Application of machine learning in molecular nanorobotics to obtain the required level of speed and accuracy in the computation of molecular manipulation experiments.
Could you introduce yourself, giving your affiliation, area of work, and of course, the project title?
The project ‘MOMONANO: A machine-learned prediction model for molecular nanorobotics’ is coordinated by Christian Wagner, group leader at the Peter Grünberg Institute (PGI-3) at Forschungszentrum Jülich, whose core expertise is in scanning probe microscopy (SPM) and the investigation of organic molecules. Together with his colleagues, he has developed very precise methods of single-molecule manipulation which, for example, allow individual molecules to become electric field sensors. He has the vision that the SPM could eventually be turned into an atomically precise molecular assembly machine, if combined in a sophisticated way with simulations.
Kristof T. Schütt is a senior researcher at the Berlin Institute for the Foundations of Learning and Data (BIFOLD). His research interests include interpretable neural networks, representation learning, generative models, and machine learning applications in quantum chemistry. Recently Schütt and his colleagues have developed SchNet, a neural network utilising continuous-filter convolutional layers, to predict chemical properties and potential energy surfaces of organic molecules.
In their collaboration, Schütt and Wagner showed in 2020 that autonomous nanorobotics is possible for a certain class of tasks when using reinforcement learning with sparse feedback.

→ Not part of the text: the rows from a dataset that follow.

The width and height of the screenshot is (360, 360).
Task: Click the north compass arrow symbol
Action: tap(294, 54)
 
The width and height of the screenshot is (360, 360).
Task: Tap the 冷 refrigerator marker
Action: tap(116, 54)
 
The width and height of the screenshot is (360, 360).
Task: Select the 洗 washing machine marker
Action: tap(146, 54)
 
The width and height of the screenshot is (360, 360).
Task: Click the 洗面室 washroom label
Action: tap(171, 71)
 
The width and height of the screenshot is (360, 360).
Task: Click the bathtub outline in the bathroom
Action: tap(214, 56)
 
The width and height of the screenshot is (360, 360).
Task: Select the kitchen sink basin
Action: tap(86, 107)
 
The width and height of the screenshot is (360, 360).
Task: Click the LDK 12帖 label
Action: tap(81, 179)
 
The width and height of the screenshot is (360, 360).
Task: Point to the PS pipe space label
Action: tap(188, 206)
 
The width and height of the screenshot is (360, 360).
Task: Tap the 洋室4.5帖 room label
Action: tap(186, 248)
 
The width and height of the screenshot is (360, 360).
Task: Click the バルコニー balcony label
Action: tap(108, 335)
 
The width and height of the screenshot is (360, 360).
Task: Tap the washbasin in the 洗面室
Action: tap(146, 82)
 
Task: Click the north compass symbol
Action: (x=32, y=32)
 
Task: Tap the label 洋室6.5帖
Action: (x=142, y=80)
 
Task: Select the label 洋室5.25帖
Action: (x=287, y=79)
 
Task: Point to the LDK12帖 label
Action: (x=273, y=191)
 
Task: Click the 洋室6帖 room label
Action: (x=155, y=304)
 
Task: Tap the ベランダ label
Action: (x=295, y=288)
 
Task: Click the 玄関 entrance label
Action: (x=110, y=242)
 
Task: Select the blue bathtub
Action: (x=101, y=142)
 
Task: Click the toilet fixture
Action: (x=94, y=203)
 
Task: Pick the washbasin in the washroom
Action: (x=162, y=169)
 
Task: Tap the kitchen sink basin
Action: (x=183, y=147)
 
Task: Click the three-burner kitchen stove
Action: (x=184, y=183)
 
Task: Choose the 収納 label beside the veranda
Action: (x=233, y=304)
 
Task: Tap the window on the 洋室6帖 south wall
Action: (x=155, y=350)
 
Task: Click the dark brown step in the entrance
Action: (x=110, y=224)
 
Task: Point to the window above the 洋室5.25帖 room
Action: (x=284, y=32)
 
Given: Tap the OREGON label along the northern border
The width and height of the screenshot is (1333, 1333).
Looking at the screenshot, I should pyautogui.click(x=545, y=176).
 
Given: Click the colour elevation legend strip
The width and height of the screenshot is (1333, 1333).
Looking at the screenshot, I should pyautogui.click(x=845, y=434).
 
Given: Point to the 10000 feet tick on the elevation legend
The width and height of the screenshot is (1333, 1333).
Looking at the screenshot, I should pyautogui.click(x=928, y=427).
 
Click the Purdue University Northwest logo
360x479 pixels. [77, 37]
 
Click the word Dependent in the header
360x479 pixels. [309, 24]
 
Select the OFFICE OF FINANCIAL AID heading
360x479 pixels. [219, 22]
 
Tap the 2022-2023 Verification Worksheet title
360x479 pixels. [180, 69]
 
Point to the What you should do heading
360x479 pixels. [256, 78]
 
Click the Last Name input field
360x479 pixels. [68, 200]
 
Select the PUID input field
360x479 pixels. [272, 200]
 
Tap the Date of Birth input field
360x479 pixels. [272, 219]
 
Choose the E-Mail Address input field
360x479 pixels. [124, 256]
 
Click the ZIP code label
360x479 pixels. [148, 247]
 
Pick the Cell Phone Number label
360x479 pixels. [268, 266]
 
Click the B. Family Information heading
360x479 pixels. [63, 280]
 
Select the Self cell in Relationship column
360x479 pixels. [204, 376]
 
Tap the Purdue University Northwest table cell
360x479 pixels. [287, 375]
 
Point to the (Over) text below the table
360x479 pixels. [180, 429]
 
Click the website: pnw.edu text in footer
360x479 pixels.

In simple words, what specifically is your project about? And, how and why do you think it is a high risk, high gain endeavour?
The idea to freely control the atomic-scale structure of matter has intrigued scientists for many decades. The low temperature scanning probe microscope (SPM) has become the instrument of choice for this task since it allows the rearrangement of atoms and molecules on a surface. SPM-based nanofabrication in which molecules are ‘grabbed’ by the SPM tip and handled like LEGO building blocks is, however, impeded as the molecules cannot be imaged during manipulation and their conformation is therefore unknown. A solution to this problem can be achieved by comparing measured and calculated values of the force acting on the SPM tip that plays the role of the robotic actuator. If this is done continuously throughout the manipulation process it could enable inferring the actual molecular conformation by solving an inverse problem. Obviously, this approach requires the rapid availability of simulation data during the manipulation process and only sophisticated, computationally expensive atomistic calculations can provide the required accuracy. Currently, there exists no solution that combines the necessary levels of speed and accuracy in the computation of molecular manipulation experiments. The goal of MomoNano is therefore the creation of a machine-learned prediction model for molecular nanorobotics. To achieve this, we combine the expertise of experimental and theoretical physicists and machine learning experts. The main challenge of the project is the required combination of very high accuracy of the data predicted by the ML model and the large size of the system including a surface, a molecule, and an SPM tip. While sufficiently accurate ML models exist for individual gas-phase molecules, our project stretches their application to systems of much higher complexity. If we are successful, on the other hand, we will have created an essential component of a molecular manipulation setup which could eventually allow fabrication of functional molecular structures in a LEGO-type approach.
How important has the Helmholtz AI funding and platform been to carry out this project?
The funding received from the Helmholtz AI platform was absolutely essential to implement this project. Of particular importance is the collaborative nature of the funding scheme which allowed us to combine the expertise of three different research groups at two Helmholtz institutes and one university. This combination of experimental and theoretical physics, as well as machine learning is the key to our success. In that respect, the Helmholtz AI funding scheme which is inherently interdisciplinary, has a high risk - high gain profile and the short time for decisions about funding is perfect to execute projects of medium size but high urgency in the strategic framework of Helmholtz program-oriented funding.
Figure: Our project goal is to turn a scanning probe microscope into a precise assembly machine for individual molecules on a surface.